“We look at most of the sculptures without incident. But, when we come to the scooter bird, the publisher whispers in my ear: ‘Don’t bother to photograph it. It’s more an object than a sculpture.’ Picasso, who hears and understands everything, whom nothing escapes, suddenly turns toward him, and, pointing to The Bird, says sharply: ‘I absolutely insist that this sculpture appear in my album!’ When the publisher leaves the studio an hour later, Picasso is still seething.
‘An object! So my bird is just an object! Who does that man think he is, to tell me, Picasso, what is or is not a sculpture! He’s got some nerve! I just might know more about it than he does. What is sculpture? What is painting? Everyone’s still clinging to outdated ideas, obsolete definitions, as if the artist’s role was not precisely to offer new ones.’”
from “Conversations With Picasso,” (University of Chicago Press: 1999), by Brassaï and translated by Jane Marie Todd, pg. 69.
Paul Lytton announced, “This is a drum solo,” and launched into a percussion tour de force, a multitude of ideas about timing and rhythm fired in quick succession, overlapping, shifting direction, cutting to silence- simply awe inspiring. That particular improvisational stretch occurred at the Hungry Brain in Chicago on Sunday, August 20th, during a concert that included Jim Baker, Per-Åke Holmlander, Kent Kessler, Fredrik Ljungkvist, and Dave Rempis. Even if it had been the only thing that had happened during the week while the Territory Band-6 was in town, it would have made all the logistical work needed to get the group together well worthwhile. As it turned out, this solo of Paul’s was one of many, many highlights during the nine days of music from the 16th to the 24th of August.

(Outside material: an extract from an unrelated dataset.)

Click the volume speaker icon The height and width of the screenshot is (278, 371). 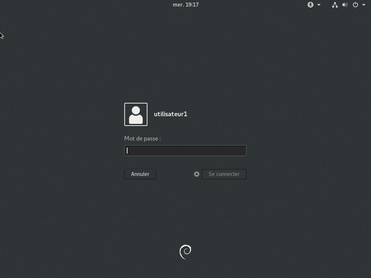(x=345, y=5)
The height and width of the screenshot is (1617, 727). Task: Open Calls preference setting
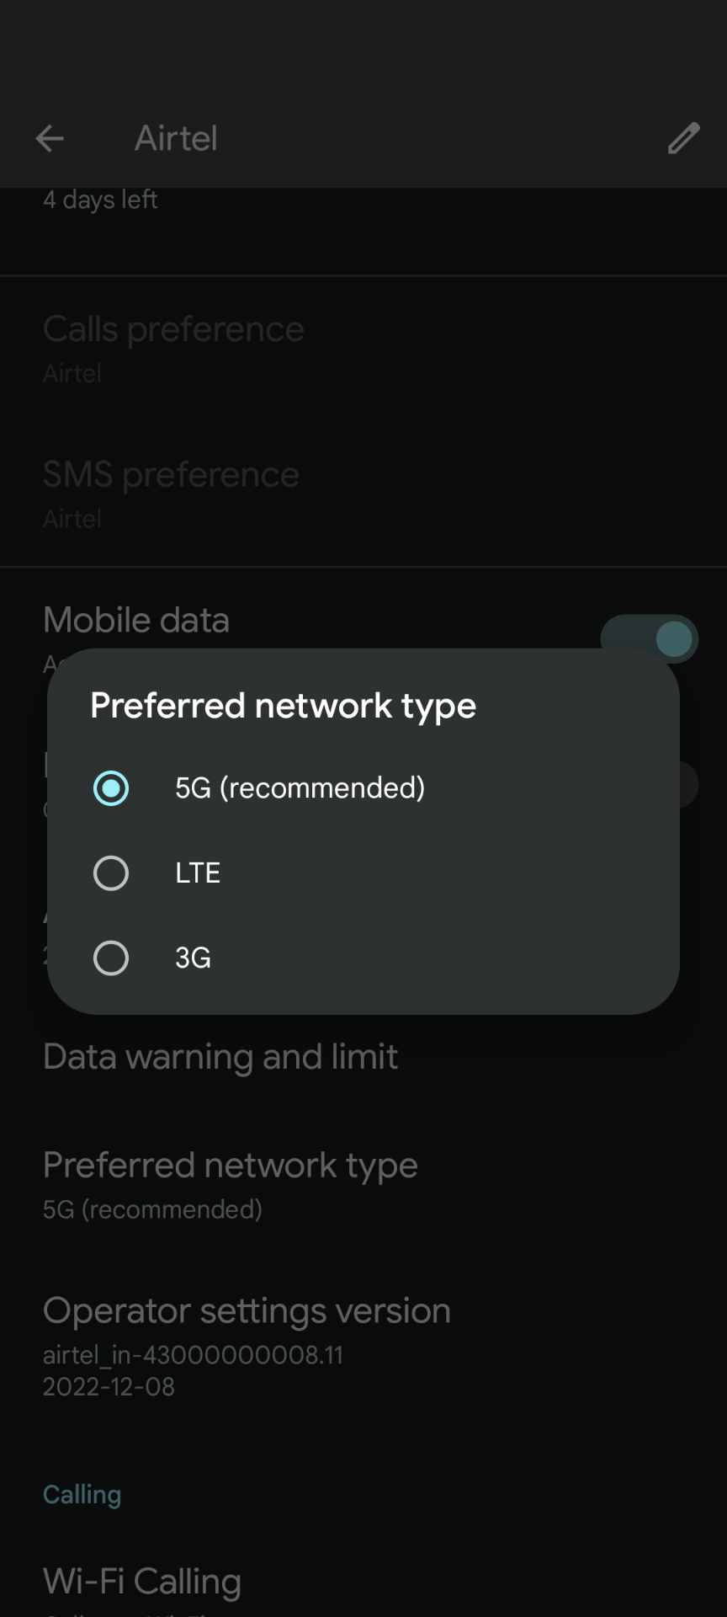click(364, 349)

The music connected to the new Territory project began as a double bill at the Hideout on Wednesday, the 16th. The duo of Kevin Drumm and Lasse Marhaug started things off with an amazing electronic-sound set. Lasse told me afterwards that they hadn’t worked together since Frozen by Blizzard Winds was recorded, which was nearly five years ago, but you couldn’t tell from the music coming offstage. It was great to hear Kevin in a suitable context. As always, when I listen to him it makes me question and reevaluate how to organize sound and time. The trio FireRoom followed, Lasse with Paal Nilssen-Love and myself. Last spring we did some recording with this lineup and there are plans to mix and sequence an album from the material later this year. Our set was quite physically intense, and once again I learned how much adding a single musician to an improvising context can shift everything and alter what you think you know. Paal and I perform frequently as a duo, and most of the methods we’ve developed to play together were nearly useless for the musical situation with Lasse. Everyone took some heavy musical risks throughout our performance, which ended up getting us too far out on a limb by the end of the set with no way back- the right kind of failure.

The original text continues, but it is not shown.